### TASK OBJECTIVE:
Give the records again exactly, with every character kept.

### DATA TO EXAMINE:
-------------------------
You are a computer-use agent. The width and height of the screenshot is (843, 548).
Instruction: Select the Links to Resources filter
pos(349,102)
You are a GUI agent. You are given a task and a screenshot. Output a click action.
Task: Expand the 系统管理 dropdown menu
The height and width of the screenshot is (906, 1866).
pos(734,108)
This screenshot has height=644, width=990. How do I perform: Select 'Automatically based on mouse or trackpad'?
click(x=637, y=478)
-------------------------
### RESULT:
You are a computer-use agent. The width and height of the screenshot is (843, 548).
Instruction: Select the Links to Resources filter
pos(349,102)
You are a GUI agent. You are given a task and a screenshot. Output a click action.
Task: Expand the 系统管理 dropdown menu
The height and width of the screenshot is (906, 1866).
pos(734,108)
This screenshot has height=644, width=990. How do I perform: Select 'Automatically based on mouse or trackpad'?
click(x=637, y=478)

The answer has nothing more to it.